Atlassian has added an extensible catalog for tracking software components, dubbed Compass, to its portfolio of DevOps tools along with an Atlassian Data Lake and Atlassian Analytics cloud service that makes it simpler to aggregate and query data collected from the company’s portfolio of tools.
In addition, Atlassian is making its Atlas collaboration framework—formerly known as Team Central—formally available in beta. That framework, in effect, provides an overlay through which different collaboration tools adopted by various DevOps teams can be more easily integrated.
Compass provides DevOps teams with the ability to map all the components they use to assemble their software as well as the teams that own them. DevOps teams can access shared components and documentation along with scorecards to allow them to measure and evaluate their architecture based on the baselines, security or compliance requirements they might be required to meet. It can be extended to other applications via an integrated Apps engine using Forge, the existing Atlassian cloud development environment.

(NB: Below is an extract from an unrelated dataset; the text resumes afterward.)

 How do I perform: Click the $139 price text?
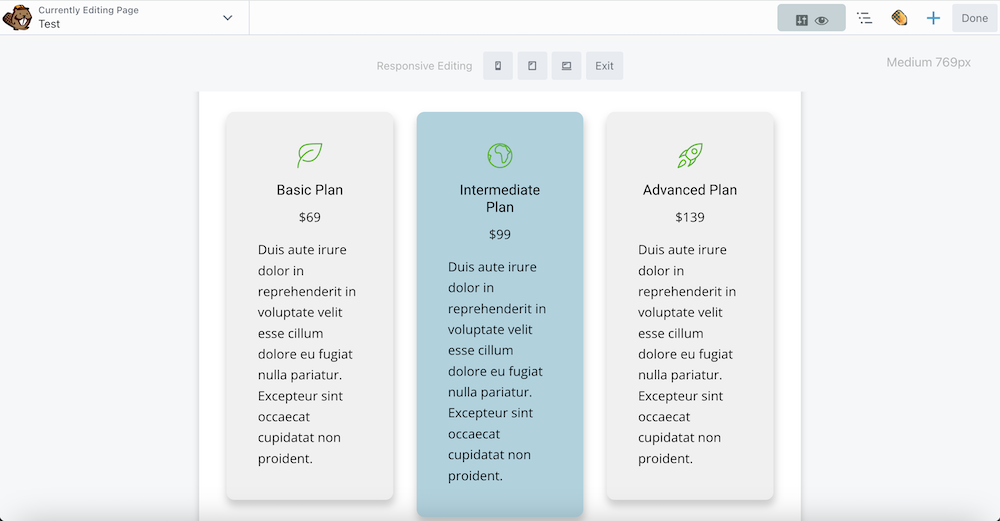coord(690,217)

Tiffany To, head of product for Agile and DevOps at Atlassian, said Compass is designed for DevOps teams that are typically trying to manage 50 or more microservices. It is designed to be deployed alongside the Jira project management software that is widely used by software development teams to manage multiple projects.

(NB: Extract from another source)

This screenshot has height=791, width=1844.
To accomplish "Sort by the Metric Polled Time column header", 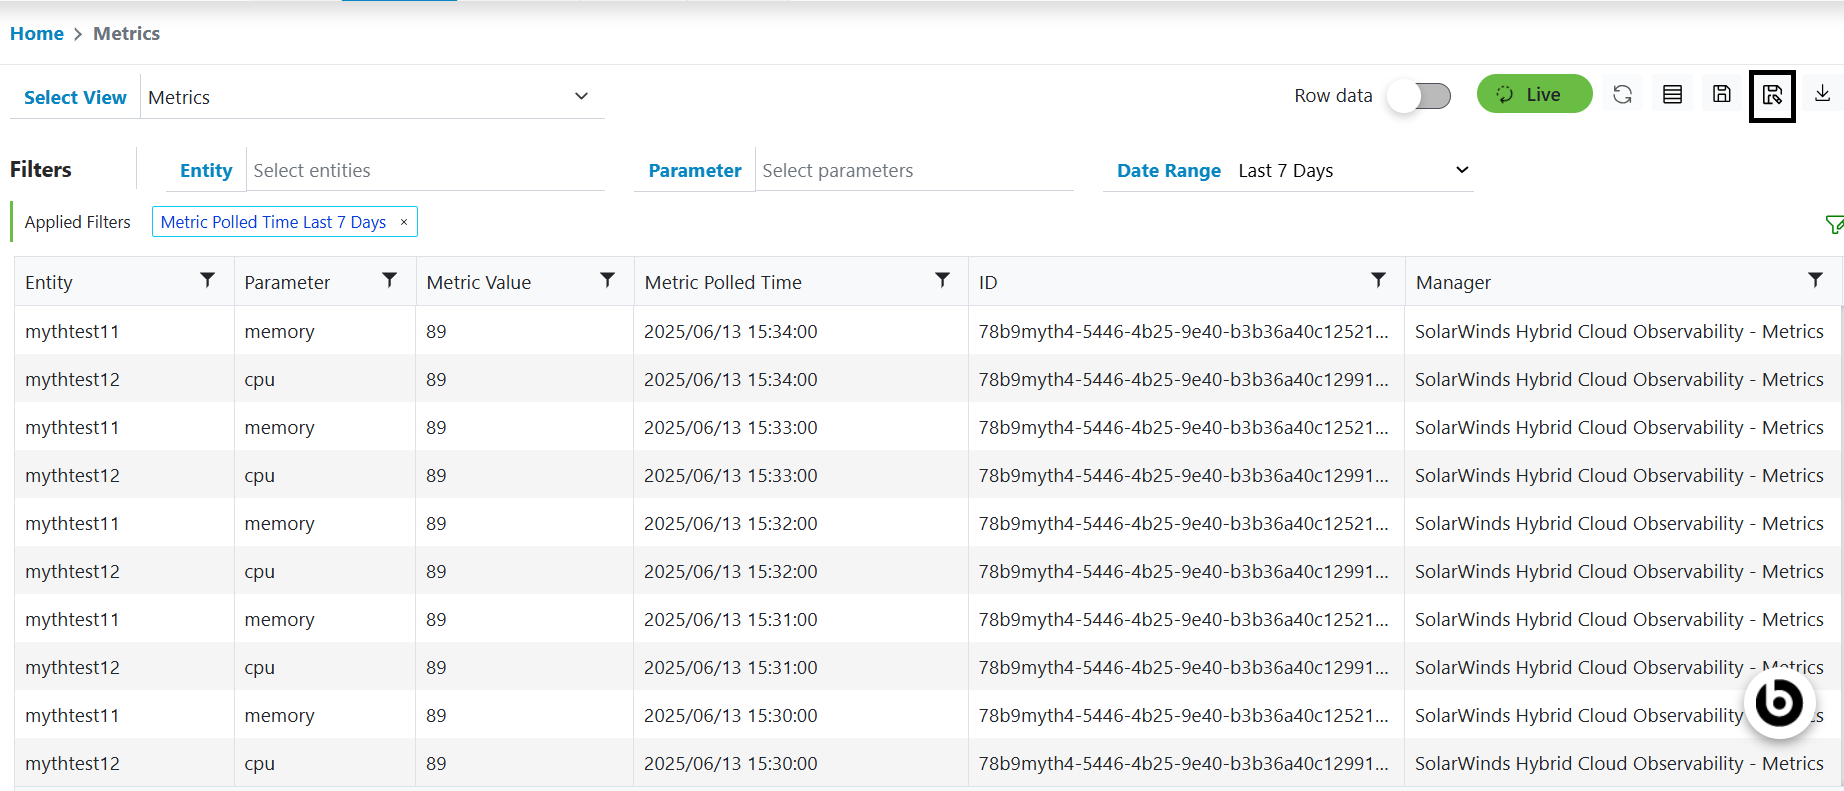I will point(723,283).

Atlassian Analytics, meanwhile, is based on a visualization and analytics platform the company gained last year with the acquisition of Chartio. Initially, the Atlassian Data Lake will include data from Jira Software and Jira Service Management tools with support for additional Atlassian platforms planned.
Collectively, these tools are part of an ongoing Atlassian effort to make it simpler to integrate multiple DevOps teams, said To. Many of those teams prefer to maintain autonomy over the tools they select. The challenge that creates is organizations need some type of overlay through which they can collaborate and share best practices, she said.
A survey of 2,000 developers conducted by Atlassian found half of the respondents exercise strong autonomy over the tools they use, with more control over tool selection gained as developers become more experienced. The same survey also found that 65% of developers felt they should be responsible for more of the software product life cycle than they currently are.
It’s apparent that most organizations building software are trying to strike a balance between developer autonomy and centralized control. Developers are expensive to hire and retain, so there is a natural tendency to make available the tools they prefer. That, however, can lead to a level of tool sprawl that makes it difficult to determine the overall state of application development and deployment within an organization.
Regardless of the approach, the need to remove as much friction as possible from DevOps workflows is clear, especially as the number of simultaneous application development projects continues to multiply. The challenge and the opportunity, of course, is achieving that goal while keeping developers happy.